Activity: Keep every word of the listing and drop the images when you write it out.

Supplied records:
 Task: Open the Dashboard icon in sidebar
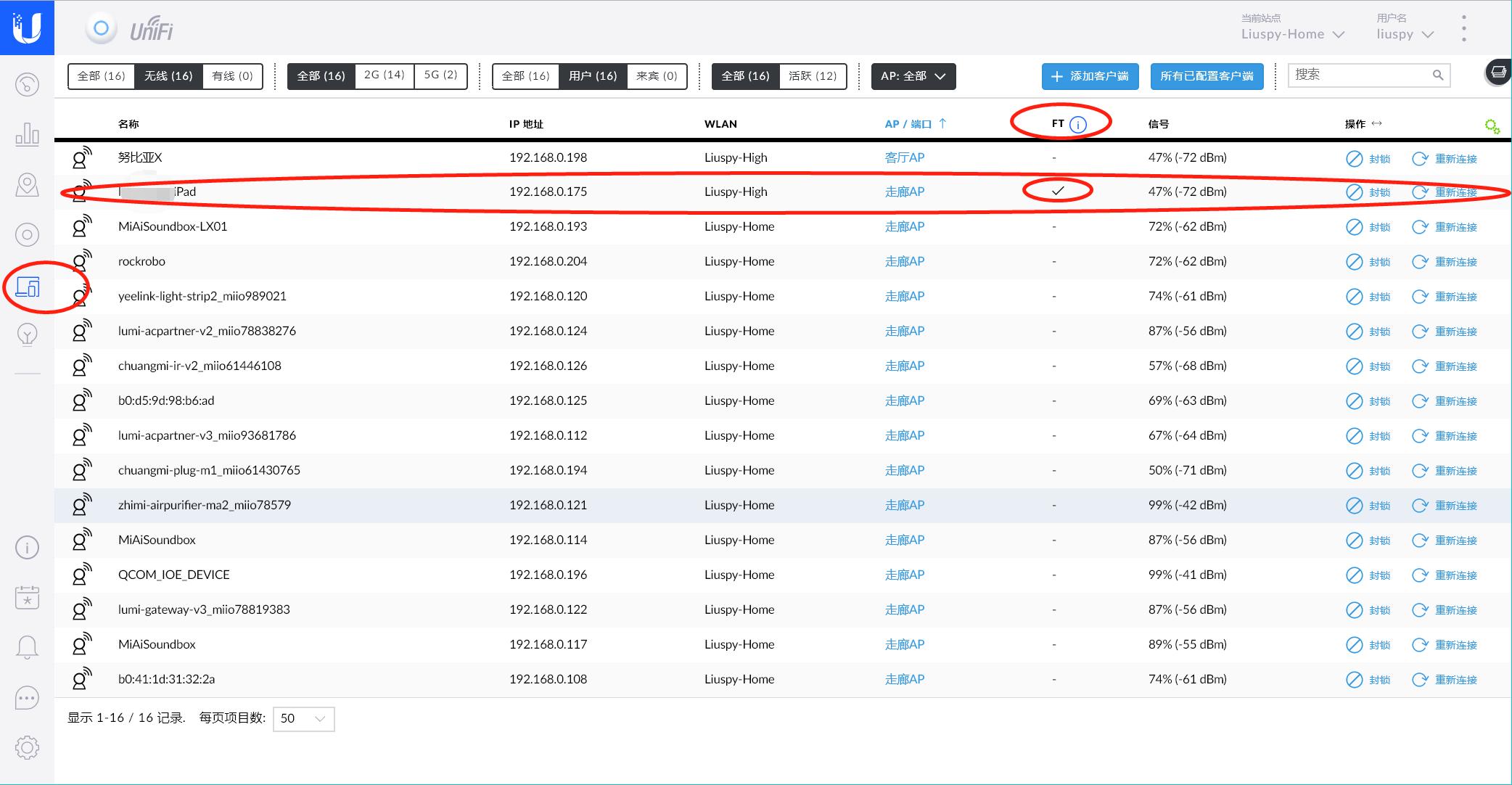pos(27,85)
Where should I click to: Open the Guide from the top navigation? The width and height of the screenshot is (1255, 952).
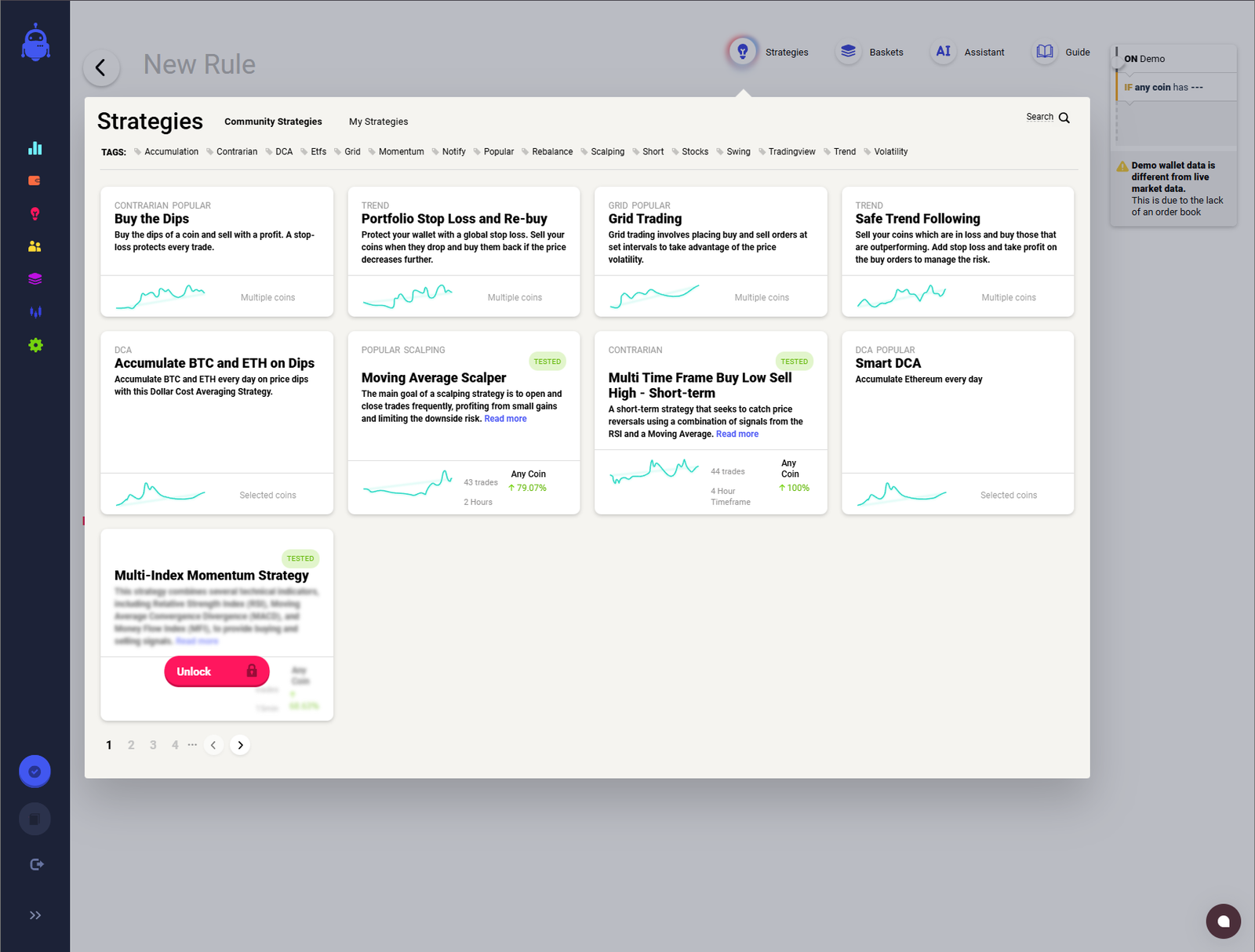coord(1044,51)
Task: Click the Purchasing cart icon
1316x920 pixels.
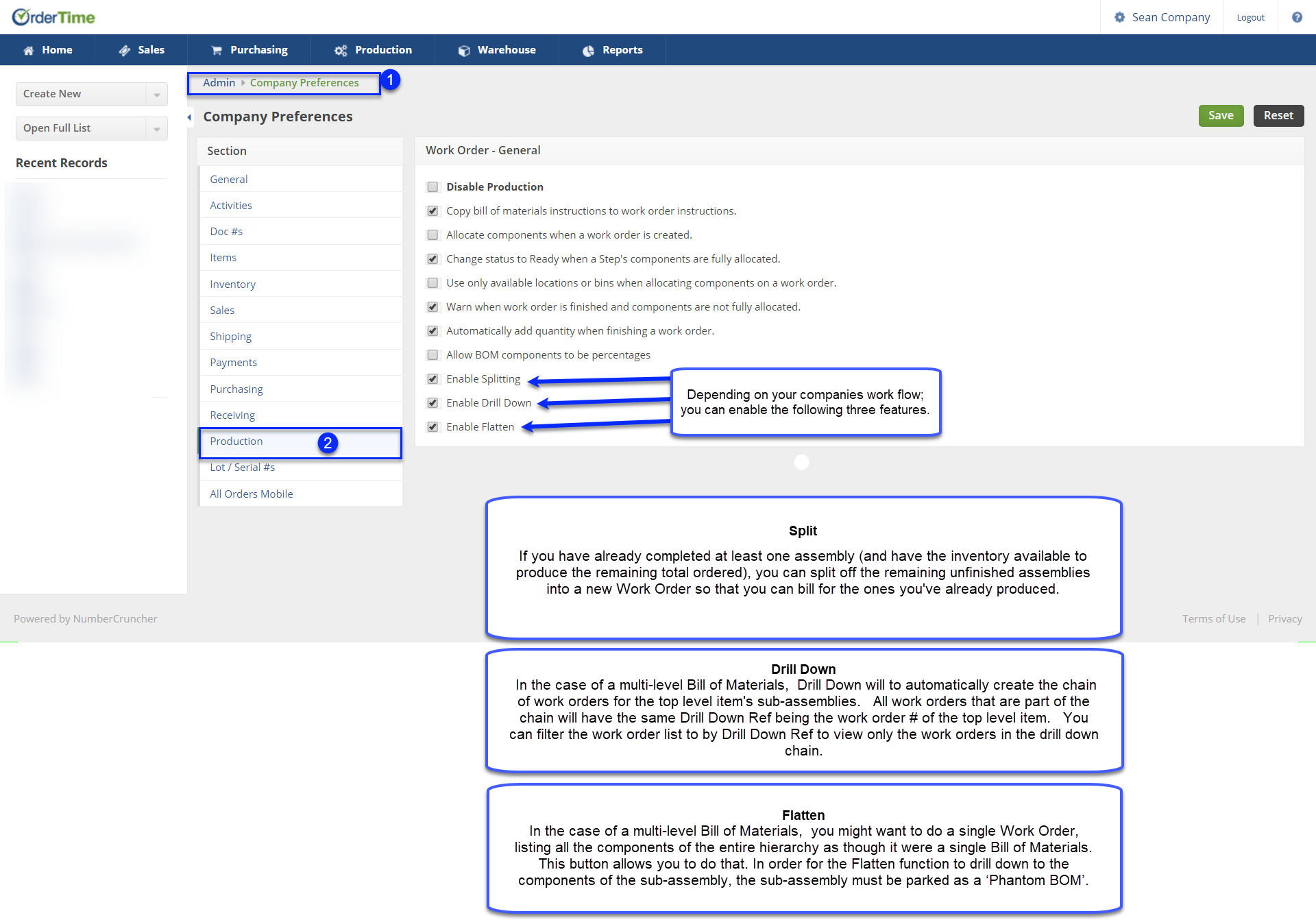Action: pyautogui.click(x=217, y=50)
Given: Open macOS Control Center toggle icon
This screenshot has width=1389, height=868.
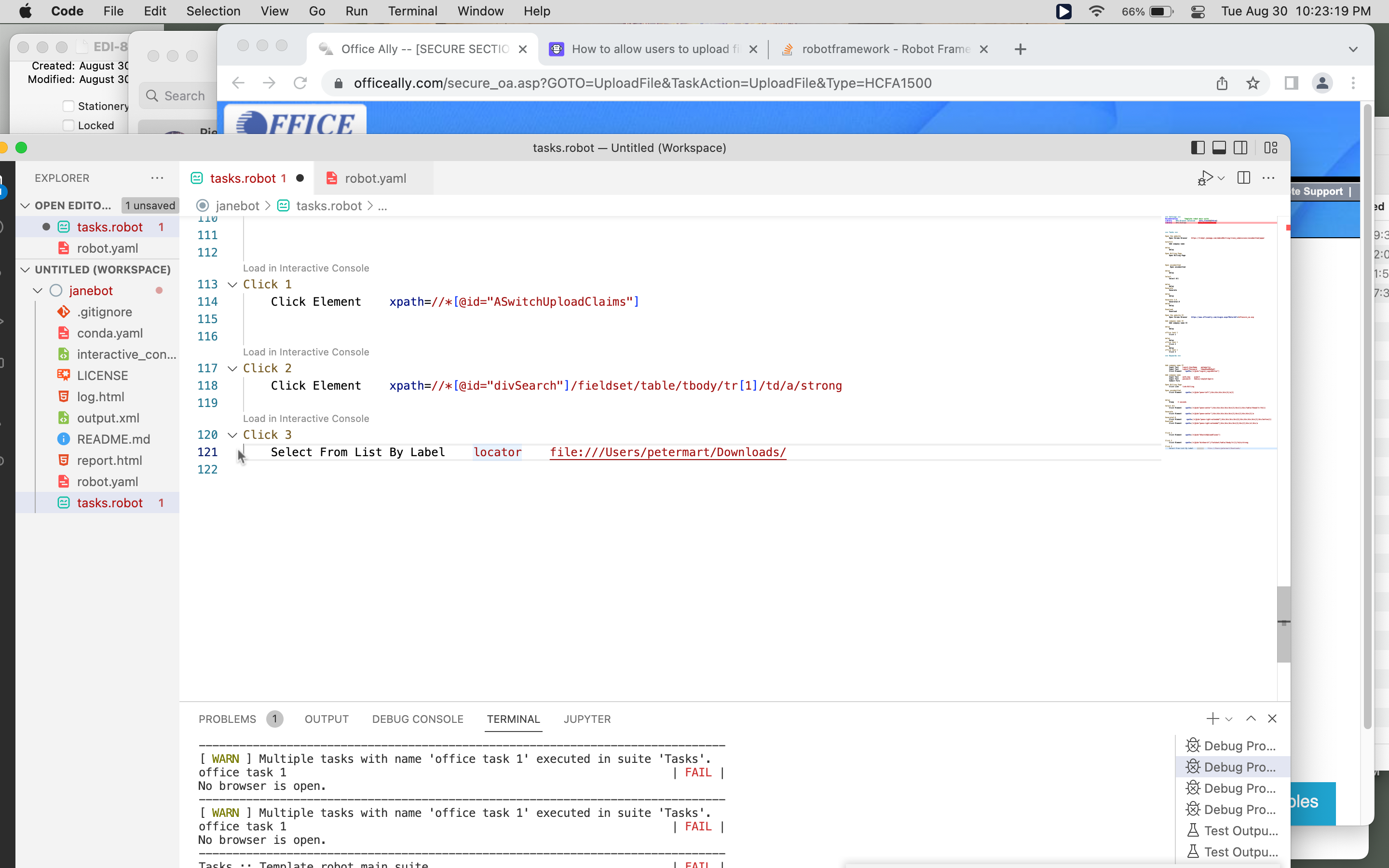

Exercise output:
 Task: Open the Dashboard icon in sidebar
pos(27,85)
Where should I click to: Open the Guide from the top navigation? The width and height of the screenshot is (1255, 952).
coord(1044,51)
Task: Click the Purchasing cart icon
1316x920 pixels.
Action: pyautogui.click(x=217, y=50)
Given: Open macOS Control Center toggle icon
This screenshot has width=1389, height=868.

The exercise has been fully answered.